▸ WHAT IS REQUIRED:
Your answer must be the exact lines below, starting with the line with "Open notifications icon with red badge" and going on through the line with "the pencil draw", both included, with no pictures.

▸ GIVEN ENTRIES:
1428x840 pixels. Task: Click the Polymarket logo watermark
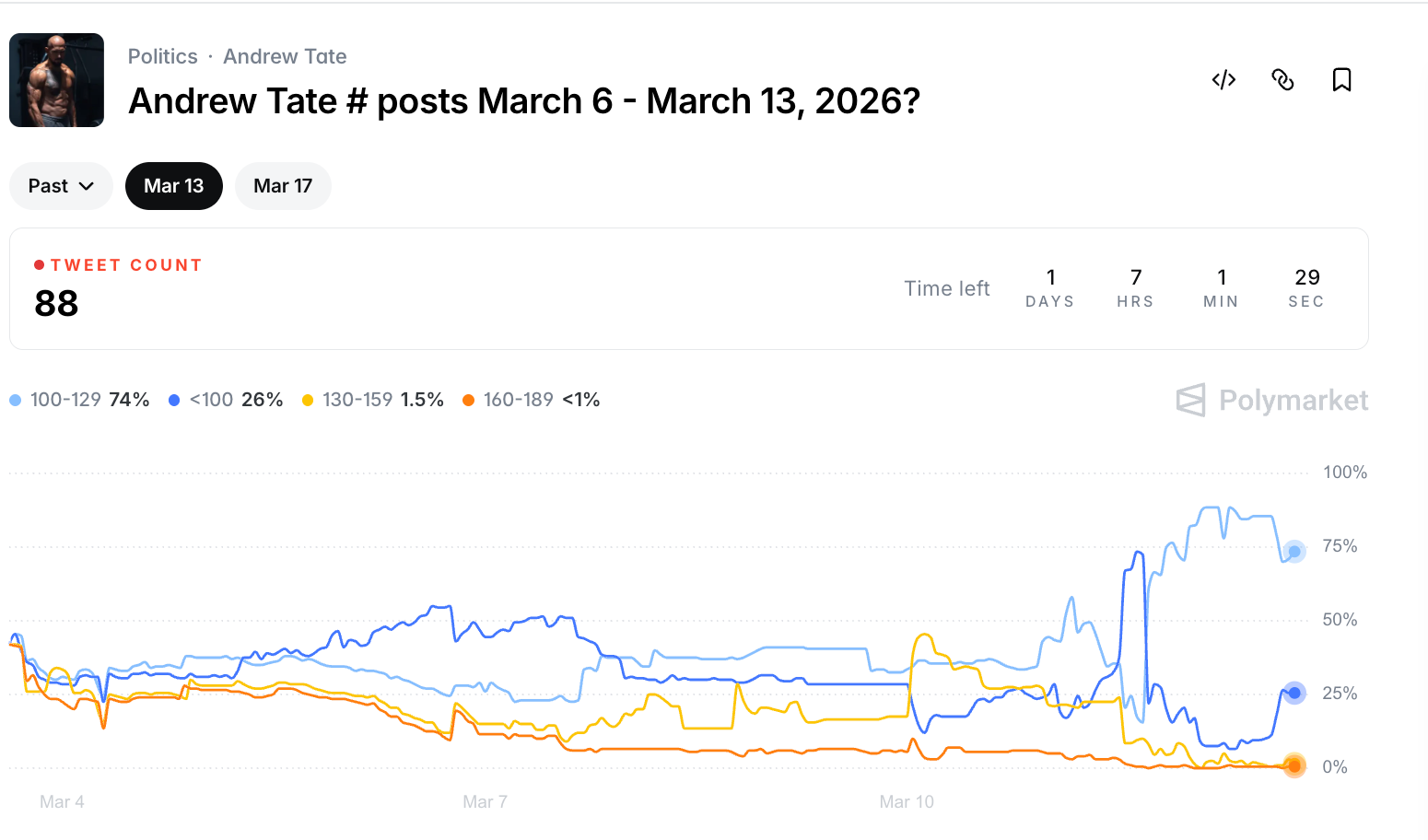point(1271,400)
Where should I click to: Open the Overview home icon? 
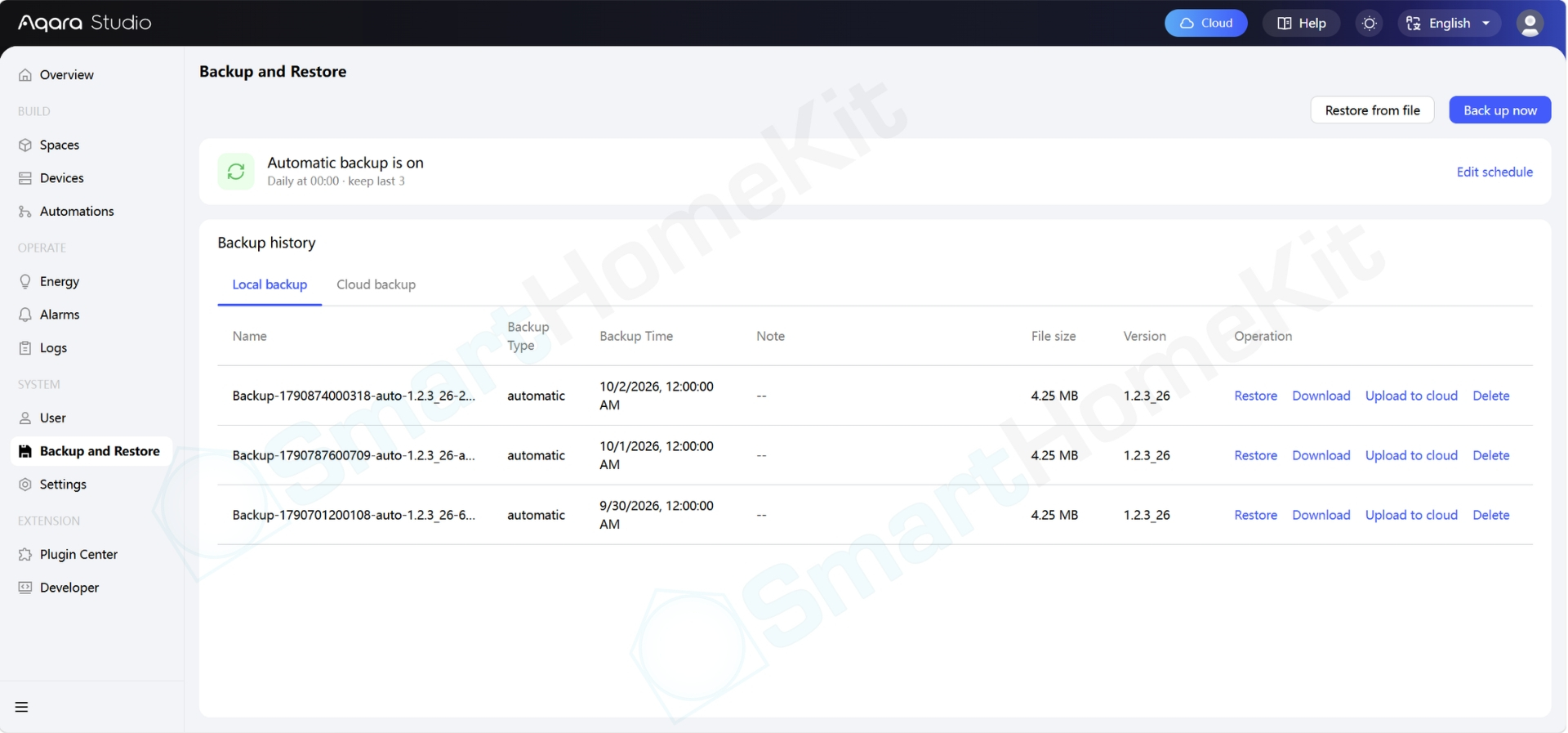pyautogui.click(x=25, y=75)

* * *

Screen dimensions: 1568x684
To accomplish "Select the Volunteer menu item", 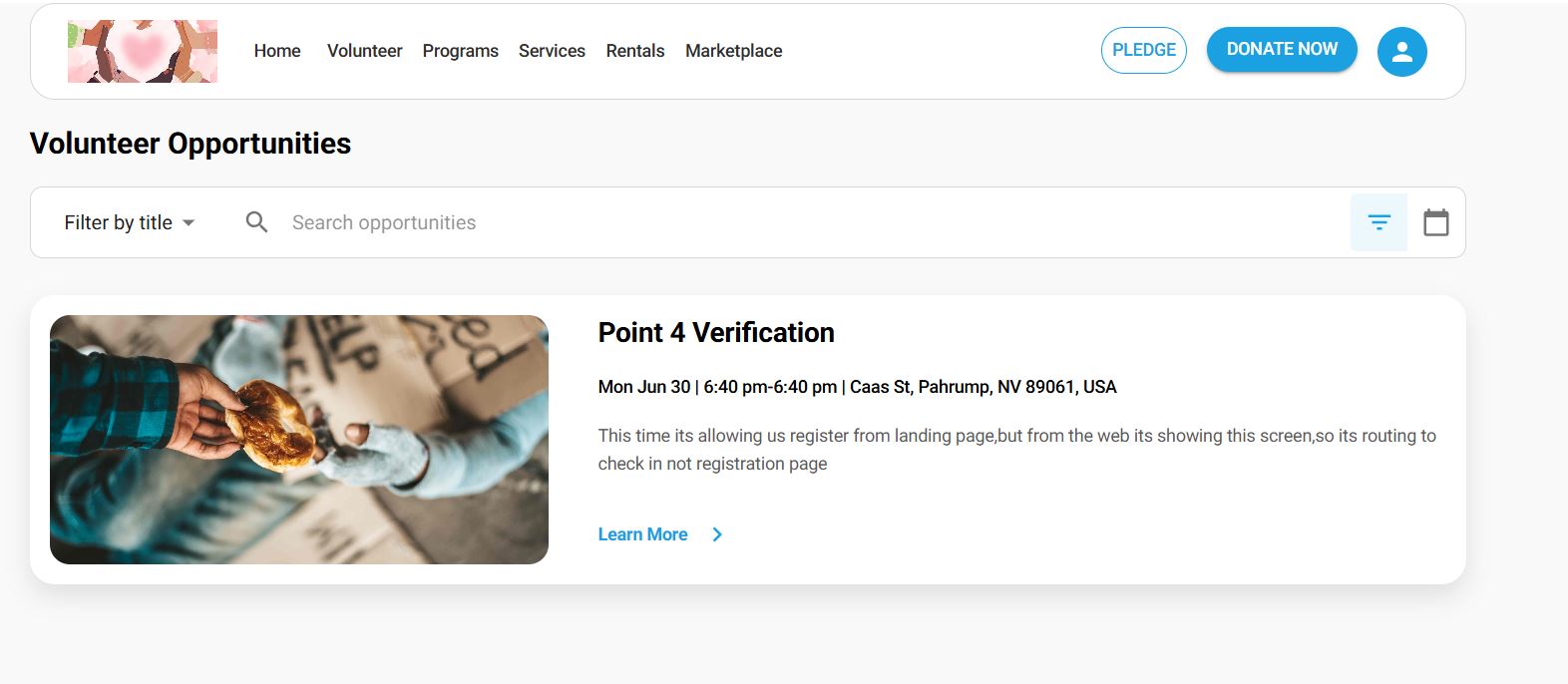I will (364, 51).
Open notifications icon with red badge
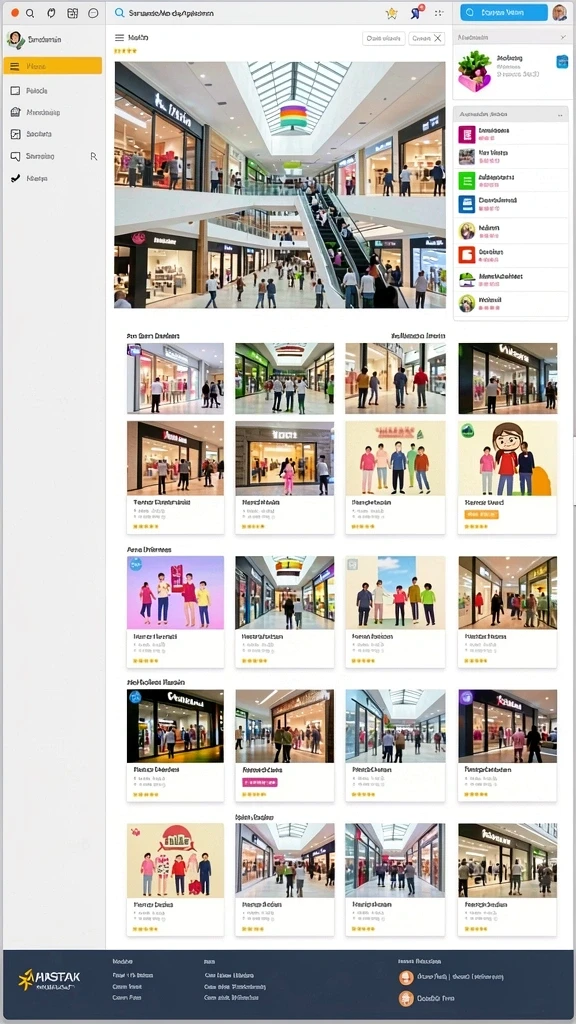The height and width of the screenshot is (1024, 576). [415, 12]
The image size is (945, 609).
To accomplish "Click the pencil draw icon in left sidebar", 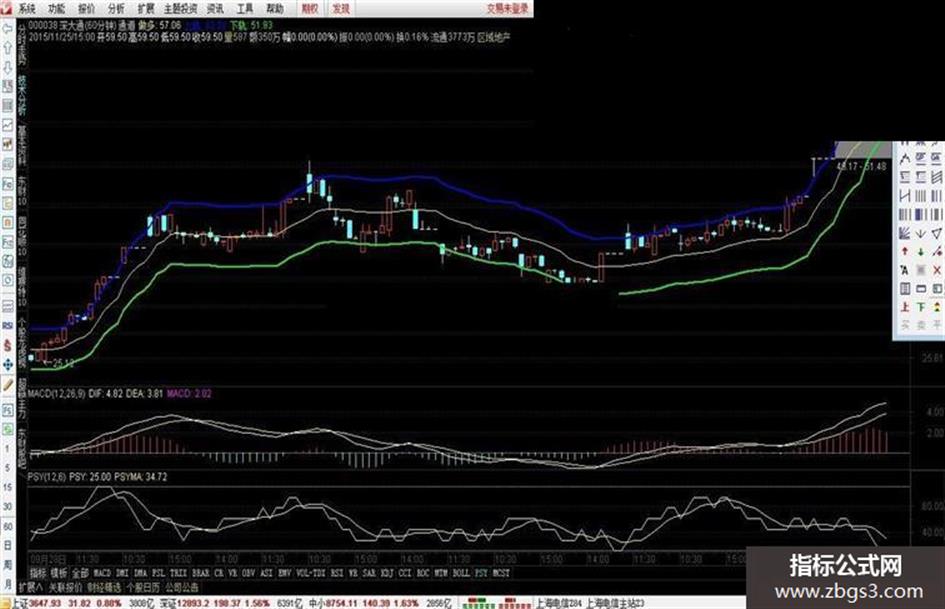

...

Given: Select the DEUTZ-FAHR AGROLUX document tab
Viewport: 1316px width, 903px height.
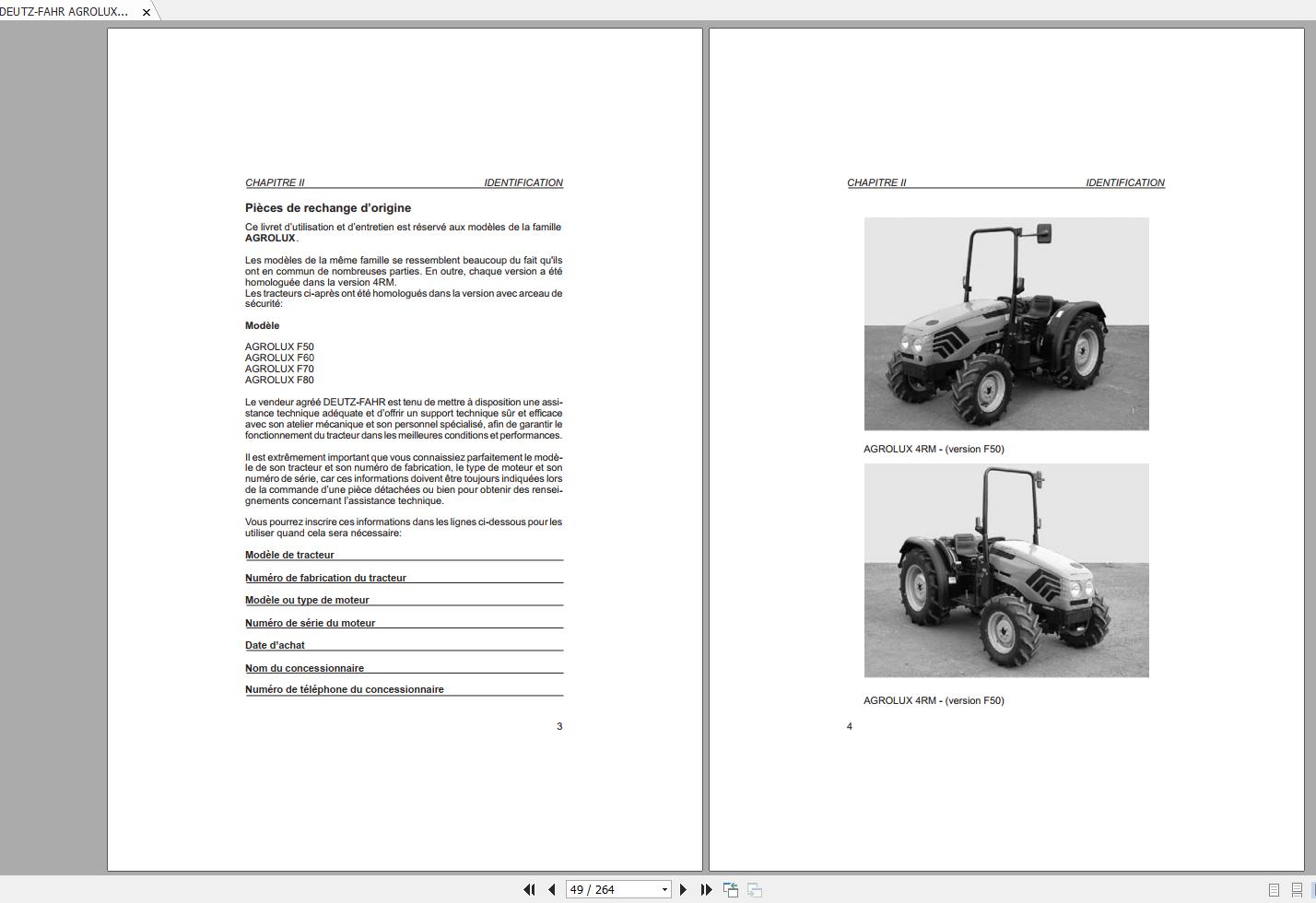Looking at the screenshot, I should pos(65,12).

▸ TASK ANSWER:
Open notifications icon with red badge
The height and width of the screenshot is (1024, 576). [415, 12]
The image size is (945, 609).
To accomplish "Click the pencil draw icon in left sidebar", 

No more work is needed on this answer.